Dear indeed was she while among us: dear,
Now she is dead, must she forever be:
Thy portion was to clasp, within thy couch,
The noblest of all women as a wife.
Nor be the tomb of her supposed some heap
That hides mortality: but like the Gods
Honored, a veneration to a world
Of wanderers! Oft the wanderer, struck thereby,
Who else had sailed past in his merchant-ship,
Ay, he shall leave ship, land, long wind his way
Up to the mountain-summit, till there break
Speech forth, 'So, this was she, then, died of old
To save her husband! now, a deity
She bends above us. Hail, benignant one!
Give good!' Such voices so will supplicate.
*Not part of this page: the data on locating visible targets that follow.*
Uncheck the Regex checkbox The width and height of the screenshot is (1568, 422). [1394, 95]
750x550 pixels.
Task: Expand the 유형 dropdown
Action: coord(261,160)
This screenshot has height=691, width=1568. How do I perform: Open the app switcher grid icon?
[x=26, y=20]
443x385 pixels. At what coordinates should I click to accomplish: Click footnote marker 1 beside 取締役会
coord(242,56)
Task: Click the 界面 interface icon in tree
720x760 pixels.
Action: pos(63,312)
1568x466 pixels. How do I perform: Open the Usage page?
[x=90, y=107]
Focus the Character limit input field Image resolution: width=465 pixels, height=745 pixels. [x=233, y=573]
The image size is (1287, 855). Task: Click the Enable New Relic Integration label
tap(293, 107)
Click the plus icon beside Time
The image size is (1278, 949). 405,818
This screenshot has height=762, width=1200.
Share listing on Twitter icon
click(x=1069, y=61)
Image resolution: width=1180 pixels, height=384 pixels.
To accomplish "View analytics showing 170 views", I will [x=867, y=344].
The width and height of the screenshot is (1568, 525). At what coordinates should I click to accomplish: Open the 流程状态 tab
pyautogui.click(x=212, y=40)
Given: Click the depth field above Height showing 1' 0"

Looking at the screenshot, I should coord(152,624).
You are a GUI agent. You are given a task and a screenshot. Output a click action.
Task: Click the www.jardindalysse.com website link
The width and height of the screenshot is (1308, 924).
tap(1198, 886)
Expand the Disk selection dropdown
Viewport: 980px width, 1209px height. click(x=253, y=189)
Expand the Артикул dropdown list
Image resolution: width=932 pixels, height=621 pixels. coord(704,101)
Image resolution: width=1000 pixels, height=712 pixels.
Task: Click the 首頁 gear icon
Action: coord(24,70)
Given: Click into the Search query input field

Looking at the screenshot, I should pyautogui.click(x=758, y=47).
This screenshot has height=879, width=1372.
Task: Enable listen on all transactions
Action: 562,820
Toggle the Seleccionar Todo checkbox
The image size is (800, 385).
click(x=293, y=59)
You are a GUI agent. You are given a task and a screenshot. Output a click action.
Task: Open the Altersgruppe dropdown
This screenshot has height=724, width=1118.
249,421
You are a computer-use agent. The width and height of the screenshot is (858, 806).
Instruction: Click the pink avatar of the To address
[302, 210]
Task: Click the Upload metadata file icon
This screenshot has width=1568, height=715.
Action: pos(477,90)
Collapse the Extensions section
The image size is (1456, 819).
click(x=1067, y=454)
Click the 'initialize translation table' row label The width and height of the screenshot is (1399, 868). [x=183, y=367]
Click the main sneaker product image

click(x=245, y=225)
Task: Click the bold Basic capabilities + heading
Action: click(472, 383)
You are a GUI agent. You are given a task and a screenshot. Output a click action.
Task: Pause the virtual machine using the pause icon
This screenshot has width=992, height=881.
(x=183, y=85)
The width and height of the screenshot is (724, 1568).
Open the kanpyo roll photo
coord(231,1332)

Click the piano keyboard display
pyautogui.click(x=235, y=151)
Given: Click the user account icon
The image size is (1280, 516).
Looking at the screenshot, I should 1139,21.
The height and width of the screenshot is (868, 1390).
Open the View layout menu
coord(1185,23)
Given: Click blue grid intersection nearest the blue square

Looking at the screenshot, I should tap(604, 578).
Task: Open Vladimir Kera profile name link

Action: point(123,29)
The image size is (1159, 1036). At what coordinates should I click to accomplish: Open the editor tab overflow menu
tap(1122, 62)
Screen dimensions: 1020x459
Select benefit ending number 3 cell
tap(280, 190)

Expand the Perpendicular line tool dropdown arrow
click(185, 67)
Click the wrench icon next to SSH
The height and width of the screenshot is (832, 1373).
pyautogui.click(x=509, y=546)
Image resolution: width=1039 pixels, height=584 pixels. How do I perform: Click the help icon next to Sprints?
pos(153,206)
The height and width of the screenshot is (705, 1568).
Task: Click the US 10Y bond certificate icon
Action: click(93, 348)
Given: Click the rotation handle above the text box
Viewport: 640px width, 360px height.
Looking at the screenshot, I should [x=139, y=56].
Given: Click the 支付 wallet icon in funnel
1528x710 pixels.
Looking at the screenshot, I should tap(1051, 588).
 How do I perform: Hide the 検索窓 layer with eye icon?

But -- can it be? Alkmene's offspring comes,
Admetos! -- to thy house advances here!"

I doubt not, they supposed him decently
Dead somewhere in that winter world of Thrace --
Vanquished by one o' the Bistones, or else
Victim to some mad steed's voracity --
For did not friends prognosticate as much?
It were a new example to the point,
That "children of immortals, dropped by stealth
Into our darkness, die as sure as we!"
A case to quote and comfort people with:
But, as for lamentation, ai and pheu,
Right-minded subjects kept them for their lord.